Last week the State Assembly announced it would be conferencing tomorrow as it prepared to come back into session. State Senate Republicans plan to return on Wednesday to, as Scott Reif, spokesperson for the Majority put it, "discuss a number of issues, including our commitment to cutting taxes to create new private sector jobs."
All this adds up to the legislature likely starting a special session as the end of this week, and the agenda will likely be Governor Andrew Cuomo economic plan that will include major changes to how New Yorkers at various levels are taxed.
In an op-ed released over the weekend, the Governor offered a broad set of goals he said would "address the illness" facing the state's economy. The creation of a fund to help rebuild the state's infrastructure, the creation of "gaming locations" (you might know them as casinos) in New York State, and a targeted focus on urban youth employment issues were among the top of Cuomo's list of to-dos.
But what the legislature and Governor will likely be most focused on in the immediate future will be an overhaul of the tax code.
"[A]n effective way to stimulate the economy and promote job creation is through our tax system," Cuomo wrote. "We should pursue comprehensive reform of our tax code to make it fair, affordable and one that incentivizes economic growth."

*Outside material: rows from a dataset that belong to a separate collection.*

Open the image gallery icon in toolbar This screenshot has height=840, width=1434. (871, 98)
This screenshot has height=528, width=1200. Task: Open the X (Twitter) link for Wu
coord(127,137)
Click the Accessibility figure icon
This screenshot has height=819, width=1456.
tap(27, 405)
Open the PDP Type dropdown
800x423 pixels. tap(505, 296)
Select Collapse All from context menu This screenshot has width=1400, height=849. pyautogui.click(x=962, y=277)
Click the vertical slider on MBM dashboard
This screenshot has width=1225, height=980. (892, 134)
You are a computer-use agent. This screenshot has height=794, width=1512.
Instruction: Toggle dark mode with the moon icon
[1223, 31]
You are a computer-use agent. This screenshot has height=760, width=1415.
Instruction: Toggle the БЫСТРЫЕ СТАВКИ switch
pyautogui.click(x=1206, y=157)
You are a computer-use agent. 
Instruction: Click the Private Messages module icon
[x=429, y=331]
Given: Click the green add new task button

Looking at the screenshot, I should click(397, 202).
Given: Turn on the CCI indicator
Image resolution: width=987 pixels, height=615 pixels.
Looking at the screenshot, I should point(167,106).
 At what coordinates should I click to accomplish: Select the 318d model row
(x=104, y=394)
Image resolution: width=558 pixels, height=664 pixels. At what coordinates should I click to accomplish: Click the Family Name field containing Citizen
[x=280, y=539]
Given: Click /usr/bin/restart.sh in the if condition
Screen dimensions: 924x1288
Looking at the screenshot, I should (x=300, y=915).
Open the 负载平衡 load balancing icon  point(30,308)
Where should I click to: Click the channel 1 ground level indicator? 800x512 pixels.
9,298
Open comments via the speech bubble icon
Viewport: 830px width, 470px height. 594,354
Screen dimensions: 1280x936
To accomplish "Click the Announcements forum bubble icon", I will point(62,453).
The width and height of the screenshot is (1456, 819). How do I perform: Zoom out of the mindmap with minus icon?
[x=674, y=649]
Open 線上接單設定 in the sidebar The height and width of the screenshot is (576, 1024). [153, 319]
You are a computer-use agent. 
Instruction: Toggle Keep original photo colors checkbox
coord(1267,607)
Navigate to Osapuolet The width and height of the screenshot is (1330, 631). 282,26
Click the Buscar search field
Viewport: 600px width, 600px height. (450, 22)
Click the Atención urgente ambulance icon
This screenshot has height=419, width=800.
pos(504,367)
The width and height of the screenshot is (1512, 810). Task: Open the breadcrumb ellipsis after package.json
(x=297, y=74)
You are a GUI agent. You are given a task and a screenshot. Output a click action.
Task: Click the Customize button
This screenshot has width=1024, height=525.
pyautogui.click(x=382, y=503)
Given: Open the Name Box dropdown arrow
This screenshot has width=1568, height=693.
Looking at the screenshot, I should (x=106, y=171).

According to the New York Times' Thomas Kaplan, Cuomo's administration wants to allow the so-called millionaires' tax expire at the end of the year, effectively keeping his promise not to extend the program. But that doesn't mean higher-income earners wouldn't see their taxes rise under the new proposal.
[O]ne or more new tax brackets for high-income earners would have those individuals paying less than they did under the surcharge — allowing officials to say that the millionaires’ tax had lapsed — but paying at a higher rate than they would have been under existing tax brackets. The proposal would also lower the tax rate for middle-income earners and might include tax incentives for businesses. It was not clear on Sunday what the income thresholds would be.
The officials, speaking on the condition of anonymity because the talks were private, said that if agreed upon, the new rates would last for several years; a commission would be created to come up with permanent new rates and to address tax loopholes and changes to business taxes.
The chatter around the anticipated move to overhaul the tax code suggested that Cuomo wouldn't come out with a proposal--even, presumably, through an anonymous source to the Times--if a deal hadn't been reached with Senate Republicans and Assembly Democrats in advance. Considering the state's facing a $350 million shortfall this year, and an estimated $3.5 billion one next year, finding a consensus--or avoiding Washington-style gridlock, as Cuomo's been calling it lately--that involves some sort of revenue increases may be unavoidable.
But Kaplan has Kathryn Wylde of the pro-business group Partnership for New York sounding like her constituency was supporting the Governor's plan:
“He knows it is possible to raise revenues without inflammatory rhetoric that drives business and wealth out of the state,” Ms. Wylde said.
There are things the Governor has left out of his end-of-the-year economic plan, as Jacob Gershman of the Wall Street Journal points out. These other issues--pension reform, the MTA payroll tax, and the livery car bill--look like they'll have to wait until the full session starts at the beginning of next year.